Updates to our Terms of Use

We are updating our Terms of Use. Please carefully review the updated Terms before proceeding to our website.

Thursday, March 28, 2024 | Back issues
Courthouse News Service Courthouse News Service

As Coal Declines, Agency Raises Red Flag on Reclamation

As America’s coal industry faces a difficult market, a new report from the Government Accountability Office says Congress needs to revise how coal companies are required to pay for reclamation of land.

(CN) – As America’s coal industry faces a difficult market, a new report from the Government Accountability Office says Congress needs to revise how coal companies are required to pay for reclamation of land.

Since three of the largest companies have gone bankrupt since 2015, the GAO says bonding requirements for coal companies need to be changed so states aren’t on the hook for reclamation if coal companies go bankrupt.

Federal regulations require states make sure coal companies have enough bonding on themselves to pay for reclamation costs if they leave town without reclaiming the land.

Following these bankruptcies and seeing that the coal industry is likely to continue to face economic challenges for several more years, the Office of Surface Mining and Extraction began in 2016 to examine the role of self-bonding for coal-mine reclamation.

States recognize three major types of financial assurances for reclamation: surety bonds, collateral bonds and self-bonds.

With a surety bond, the operator pays a surety company to guarantee the operator’s obligation to reclaim a mine site. If the operator does not reclaim the site, the surety company must pay the bond amount to the regulatory authority or perform the reclamation instead of paying the bond amount.

For a self-bond, the operator promises to pay reclamation costs. Self-bonds are available only to operators with a history of financial solvency and continuous operation, and states have the discretion to accept them.
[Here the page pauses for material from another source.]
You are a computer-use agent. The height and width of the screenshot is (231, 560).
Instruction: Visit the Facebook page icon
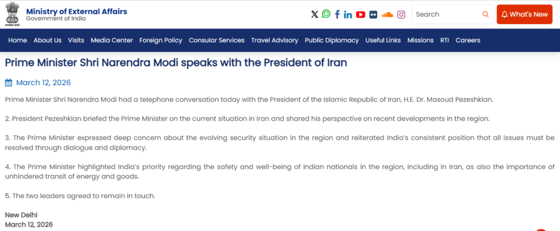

There are risks to self-bonding. If self-bonded coal company goes bankrupt and does not provide a different type of financial assurance or complete the required reclamation, the regulatory authority and the taxpayer potentially assume the risk of paying for the reclamation, the GAO – which advises Congress to eliminate the option altogether – said.

Because of similar issues with hard-rock mining companies going bankrupt, the Bureau of Land Management in 2001 eliminated the self-bonding option. Among industries that perform extraction, and renewable-energy production, coal mining is the only one where self-bonding is allowed, the GAO said.

Billions of dollars – and millions of acres – are at stake.

State regulatory authorities reported holding approximately $10.2 billion in surety bonds, collateral bonds and self-bonds for coal-mine reclamation in 2017.

Of that amount, approximately 76 percent ($7.8 billion) were surety bonds, 12 percent ($1.2 billion) collateral bonds, and 12 percent ($1.2 billion) self-bonds.

The GAO said 24 states hold surety bonds, 20 states reported holding collateral bonds, and eight states reported holding self-bonds.

One environmental organization said the GAO report brings needed attention to the problems of coal mine bonding.

“Given the structural decline of coal mining in the United States, questions of reclamation are coming front and center,” Shiloh Hernandez, staff attorney for the Western Environmental Law Center, said. “Regulators and industry have long pooh-poohed citizen concerns about slow reclamation or the infeasibility of reclamation. Montana author K. Ross Toole famously called coal-mine reclamation lipstick on a corpse.

“Now with the coal industry in terminal decline, there is a real question whether the hundreds of thousands of acres that have been strip-mined will ever be reclaimed and, if so, who will end up paying.”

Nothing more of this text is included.